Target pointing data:
+++++

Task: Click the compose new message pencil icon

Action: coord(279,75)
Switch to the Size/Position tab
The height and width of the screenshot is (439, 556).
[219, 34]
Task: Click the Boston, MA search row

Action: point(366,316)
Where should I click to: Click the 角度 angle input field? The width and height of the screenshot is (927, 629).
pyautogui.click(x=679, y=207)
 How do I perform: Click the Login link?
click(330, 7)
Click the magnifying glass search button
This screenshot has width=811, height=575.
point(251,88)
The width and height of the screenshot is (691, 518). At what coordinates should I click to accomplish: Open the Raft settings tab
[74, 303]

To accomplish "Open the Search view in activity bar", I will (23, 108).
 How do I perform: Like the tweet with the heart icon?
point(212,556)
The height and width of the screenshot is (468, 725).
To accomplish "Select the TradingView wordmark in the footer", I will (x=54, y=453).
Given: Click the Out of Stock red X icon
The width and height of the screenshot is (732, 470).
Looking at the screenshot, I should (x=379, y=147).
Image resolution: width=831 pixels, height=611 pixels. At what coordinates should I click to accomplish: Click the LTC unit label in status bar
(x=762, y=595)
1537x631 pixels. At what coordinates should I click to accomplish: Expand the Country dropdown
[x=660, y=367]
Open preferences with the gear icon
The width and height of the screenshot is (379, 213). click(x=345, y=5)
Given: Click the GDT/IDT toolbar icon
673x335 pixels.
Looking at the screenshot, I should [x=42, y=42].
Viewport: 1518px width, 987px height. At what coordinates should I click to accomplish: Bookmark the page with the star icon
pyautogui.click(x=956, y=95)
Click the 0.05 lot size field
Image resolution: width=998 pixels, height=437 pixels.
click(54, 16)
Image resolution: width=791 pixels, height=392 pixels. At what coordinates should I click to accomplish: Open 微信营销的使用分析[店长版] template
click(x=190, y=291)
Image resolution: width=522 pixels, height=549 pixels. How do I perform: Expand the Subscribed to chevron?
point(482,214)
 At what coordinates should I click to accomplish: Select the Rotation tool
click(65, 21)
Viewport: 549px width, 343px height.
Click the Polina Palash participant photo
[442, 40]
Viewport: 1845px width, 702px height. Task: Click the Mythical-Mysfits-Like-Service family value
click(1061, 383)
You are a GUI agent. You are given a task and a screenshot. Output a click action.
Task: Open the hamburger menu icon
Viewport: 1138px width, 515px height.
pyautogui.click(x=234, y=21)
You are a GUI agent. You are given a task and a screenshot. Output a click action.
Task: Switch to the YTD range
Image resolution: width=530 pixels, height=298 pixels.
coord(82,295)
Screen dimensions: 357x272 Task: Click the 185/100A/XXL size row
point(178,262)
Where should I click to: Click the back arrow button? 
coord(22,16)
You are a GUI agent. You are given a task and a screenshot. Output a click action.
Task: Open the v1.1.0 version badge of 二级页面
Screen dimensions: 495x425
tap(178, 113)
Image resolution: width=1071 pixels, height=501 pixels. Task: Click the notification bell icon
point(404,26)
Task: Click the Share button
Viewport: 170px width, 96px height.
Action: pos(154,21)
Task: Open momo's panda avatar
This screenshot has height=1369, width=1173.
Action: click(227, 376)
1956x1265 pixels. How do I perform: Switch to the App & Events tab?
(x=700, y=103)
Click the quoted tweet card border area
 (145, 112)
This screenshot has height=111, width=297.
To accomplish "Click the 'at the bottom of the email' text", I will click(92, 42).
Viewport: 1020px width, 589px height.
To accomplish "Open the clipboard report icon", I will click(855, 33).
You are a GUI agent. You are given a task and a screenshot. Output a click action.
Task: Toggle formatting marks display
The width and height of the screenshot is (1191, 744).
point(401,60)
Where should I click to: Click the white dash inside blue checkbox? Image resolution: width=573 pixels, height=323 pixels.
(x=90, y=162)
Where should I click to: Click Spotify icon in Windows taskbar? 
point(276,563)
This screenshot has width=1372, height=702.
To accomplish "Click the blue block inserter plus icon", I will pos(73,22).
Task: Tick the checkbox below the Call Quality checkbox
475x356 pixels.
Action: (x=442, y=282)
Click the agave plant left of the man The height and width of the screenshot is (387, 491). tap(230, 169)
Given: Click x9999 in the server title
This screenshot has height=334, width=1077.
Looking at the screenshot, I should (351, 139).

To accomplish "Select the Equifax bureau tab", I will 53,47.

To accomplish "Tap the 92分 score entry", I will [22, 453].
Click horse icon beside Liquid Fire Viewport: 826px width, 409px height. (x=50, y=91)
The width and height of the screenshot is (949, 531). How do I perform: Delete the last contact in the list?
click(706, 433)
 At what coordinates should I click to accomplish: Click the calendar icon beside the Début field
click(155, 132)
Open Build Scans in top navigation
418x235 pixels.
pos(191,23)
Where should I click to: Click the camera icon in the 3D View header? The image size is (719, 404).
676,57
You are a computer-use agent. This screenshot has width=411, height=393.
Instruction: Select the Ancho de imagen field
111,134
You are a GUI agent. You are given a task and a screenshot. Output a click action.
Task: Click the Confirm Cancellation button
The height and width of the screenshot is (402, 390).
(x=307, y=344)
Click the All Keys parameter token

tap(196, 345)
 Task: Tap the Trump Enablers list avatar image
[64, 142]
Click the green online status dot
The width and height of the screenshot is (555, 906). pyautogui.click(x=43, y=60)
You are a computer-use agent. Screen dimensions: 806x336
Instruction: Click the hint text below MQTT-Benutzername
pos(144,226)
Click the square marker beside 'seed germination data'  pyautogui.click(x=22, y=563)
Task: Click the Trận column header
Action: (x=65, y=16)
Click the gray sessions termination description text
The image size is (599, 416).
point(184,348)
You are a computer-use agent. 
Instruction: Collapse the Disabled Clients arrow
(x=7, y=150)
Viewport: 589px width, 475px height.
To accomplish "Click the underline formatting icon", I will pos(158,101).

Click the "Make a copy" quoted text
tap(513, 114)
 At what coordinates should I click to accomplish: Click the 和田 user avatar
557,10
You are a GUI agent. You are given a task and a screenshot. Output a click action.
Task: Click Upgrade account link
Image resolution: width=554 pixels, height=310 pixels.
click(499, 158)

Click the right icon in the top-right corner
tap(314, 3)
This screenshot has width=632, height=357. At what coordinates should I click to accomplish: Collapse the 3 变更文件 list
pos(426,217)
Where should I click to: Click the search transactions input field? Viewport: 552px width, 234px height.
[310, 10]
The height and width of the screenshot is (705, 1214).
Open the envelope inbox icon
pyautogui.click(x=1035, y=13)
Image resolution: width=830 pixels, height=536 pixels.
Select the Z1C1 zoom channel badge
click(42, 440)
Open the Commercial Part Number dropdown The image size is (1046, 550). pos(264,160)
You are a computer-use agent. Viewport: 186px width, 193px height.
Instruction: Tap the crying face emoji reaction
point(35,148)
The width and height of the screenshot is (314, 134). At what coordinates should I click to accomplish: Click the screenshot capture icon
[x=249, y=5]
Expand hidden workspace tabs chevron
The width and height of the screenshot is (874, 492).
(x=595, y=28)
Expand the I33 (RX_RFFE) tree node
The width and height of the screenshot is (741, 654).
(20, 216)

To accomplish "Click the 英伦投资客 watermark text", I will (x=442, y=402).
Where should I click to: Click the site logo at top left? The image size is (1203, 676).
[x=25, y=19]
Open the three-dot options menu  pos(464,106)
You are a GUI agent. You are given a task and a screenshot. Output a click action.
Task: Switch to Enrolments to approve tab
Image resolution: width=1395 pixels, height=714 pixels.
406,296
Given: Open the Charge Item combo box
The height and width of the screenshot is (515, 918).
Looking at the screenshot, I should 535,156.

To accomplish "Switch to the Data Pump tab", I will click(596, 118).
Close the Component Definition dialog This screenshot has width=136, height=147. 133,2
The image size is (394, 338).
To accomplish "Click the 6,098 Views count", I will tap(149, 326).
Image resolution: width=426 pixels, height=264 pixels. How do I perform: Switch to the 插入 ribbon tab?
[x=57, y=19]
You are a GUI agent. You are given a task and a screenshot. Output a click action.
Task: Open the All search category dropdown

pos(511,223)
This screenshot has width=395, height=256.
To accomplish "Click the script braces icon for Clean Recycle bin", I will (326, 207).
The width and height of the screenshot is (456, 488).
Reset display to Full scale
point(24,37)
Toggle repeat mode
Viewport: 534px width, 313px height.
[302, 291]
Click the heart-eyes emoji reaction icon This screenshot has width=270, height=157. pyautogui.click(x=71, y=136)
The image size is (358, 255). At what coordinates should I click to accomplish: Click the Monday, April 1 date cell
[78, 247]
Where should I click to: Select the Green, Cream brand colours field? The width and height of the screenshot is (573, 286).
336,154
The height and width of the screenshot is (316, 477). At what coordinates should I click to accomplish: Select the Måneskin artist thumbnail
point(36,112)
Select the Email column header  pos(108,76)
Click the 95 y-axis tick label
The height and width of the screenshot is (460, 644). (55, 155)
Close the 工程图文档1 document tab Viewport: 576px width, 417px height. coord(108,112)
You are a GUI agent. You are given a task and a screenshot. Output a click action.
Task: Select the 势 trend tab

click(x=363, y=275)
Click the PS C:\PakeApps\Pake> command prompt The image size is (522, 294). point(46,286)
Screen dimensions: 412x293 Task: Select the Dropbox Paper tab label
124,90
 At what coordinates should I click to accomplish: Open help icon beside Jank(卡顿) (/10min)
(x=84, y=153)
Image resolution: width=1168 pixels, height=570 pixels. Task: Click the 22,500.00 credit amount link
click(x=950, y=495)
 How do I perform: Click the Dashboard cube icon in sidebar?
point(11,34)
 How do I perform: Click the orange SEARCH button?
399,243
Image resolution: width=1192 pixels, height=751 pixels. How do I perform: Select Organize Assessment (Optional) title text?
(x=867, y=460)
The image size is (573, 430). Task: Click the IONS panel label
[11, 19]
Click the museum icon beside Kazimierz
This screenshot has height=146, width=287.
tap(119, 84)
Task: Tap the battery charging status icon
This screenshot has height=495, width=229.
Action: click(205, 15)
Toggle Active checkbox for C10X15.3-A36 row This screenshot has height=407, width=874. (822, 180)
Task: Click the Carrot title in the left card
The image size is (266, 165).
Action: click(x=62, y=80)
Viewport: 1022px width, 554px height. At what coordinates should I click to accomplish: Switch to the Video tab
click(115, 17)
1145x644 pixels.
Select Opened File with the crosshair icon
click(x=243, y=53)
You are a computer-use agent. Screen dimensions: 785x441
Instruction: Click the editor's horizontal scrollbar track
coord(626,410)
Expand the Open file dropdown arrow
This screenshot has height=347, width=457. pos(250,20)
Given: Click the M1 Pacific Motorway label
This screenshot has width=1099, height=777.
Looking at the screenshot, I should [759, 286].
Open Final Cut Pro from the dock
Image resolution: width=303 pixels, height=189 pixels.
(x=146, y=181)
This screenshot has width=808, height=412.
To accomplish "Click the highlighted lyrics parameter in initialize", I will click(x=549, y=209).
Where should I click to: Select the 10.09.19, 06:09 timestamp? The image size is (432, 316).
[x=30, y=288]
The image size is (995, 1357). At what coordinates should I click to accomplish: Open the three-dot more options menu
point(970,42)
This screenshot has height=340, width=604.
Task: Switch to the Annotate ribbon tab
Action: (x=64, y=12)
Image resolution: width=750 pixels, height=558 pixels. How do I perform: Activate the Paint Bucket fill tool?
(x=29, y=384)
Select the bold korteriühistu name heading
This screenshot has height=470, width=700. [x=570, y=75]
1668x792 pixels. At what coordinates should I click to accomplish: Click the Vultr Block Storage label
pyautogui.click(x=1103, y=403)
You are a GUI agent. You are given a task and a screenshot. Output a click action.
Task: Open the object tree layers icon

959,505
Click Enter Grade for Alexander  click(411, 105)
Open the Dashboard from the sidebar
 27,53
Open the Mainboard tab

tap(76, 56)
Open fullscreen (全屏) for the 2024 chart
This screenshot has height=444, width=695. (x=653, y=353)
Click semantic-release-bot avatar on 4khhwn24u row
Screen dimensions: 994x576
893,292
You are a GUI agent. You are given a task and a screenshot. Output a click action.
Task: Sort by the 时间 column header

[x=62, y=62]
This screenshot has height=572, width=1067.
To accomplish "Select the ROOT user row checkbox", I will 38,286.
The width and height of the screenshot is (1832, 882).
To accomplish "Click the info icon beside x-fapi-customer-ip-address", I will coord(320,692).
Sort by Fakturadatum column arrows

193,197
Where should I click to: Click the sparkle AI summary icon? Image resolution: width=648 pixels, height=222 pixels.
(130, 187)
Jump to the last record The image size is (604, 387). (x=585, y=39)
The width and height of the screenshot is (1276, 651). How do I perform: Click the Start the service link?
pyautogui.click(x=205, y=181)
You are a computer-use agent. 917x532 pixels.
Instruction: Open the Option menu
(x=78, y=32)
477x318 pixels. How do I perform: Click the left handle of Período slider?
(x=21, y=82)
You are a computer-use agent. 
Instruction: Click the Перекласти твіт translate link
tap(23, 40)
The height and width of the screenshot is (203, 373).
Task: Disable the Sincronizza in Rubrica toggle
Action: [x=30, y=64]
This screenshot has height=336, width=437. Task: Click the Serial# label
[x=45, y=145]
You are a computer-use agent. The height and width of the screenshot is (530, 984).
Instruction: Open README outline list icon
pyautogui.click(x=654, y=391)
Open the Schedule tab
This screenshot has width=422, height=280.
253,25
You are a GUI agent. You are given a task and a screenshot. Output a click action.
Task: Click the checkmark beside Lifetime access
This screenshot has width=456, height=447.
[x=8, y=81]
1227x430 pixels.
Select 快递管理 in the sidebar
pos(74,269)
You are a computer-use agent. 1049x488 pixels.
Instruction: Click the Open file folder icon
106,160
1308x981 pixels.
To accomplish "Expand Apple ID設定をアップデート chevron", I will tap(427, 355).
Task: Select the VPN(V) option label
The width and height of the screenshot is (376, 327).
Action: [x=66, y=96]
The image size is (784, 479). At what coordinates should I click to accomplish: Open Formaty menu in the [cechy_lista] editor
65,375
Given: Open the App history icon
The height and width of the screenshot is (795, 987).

+++++

Written exercise: Collect every line of the records above that contains the word "dropdown", matching case. Copy each line in full.

Solution for this task:
1537x631 pixels. At what coordinates should I click to accomplish: Expand the Country dropdown
Open the Commercial Part Number dropdown The image size is (1046, 550). pos(264,160)
Task: Open the All search category dropdown
Expand the Open file dropdown arrow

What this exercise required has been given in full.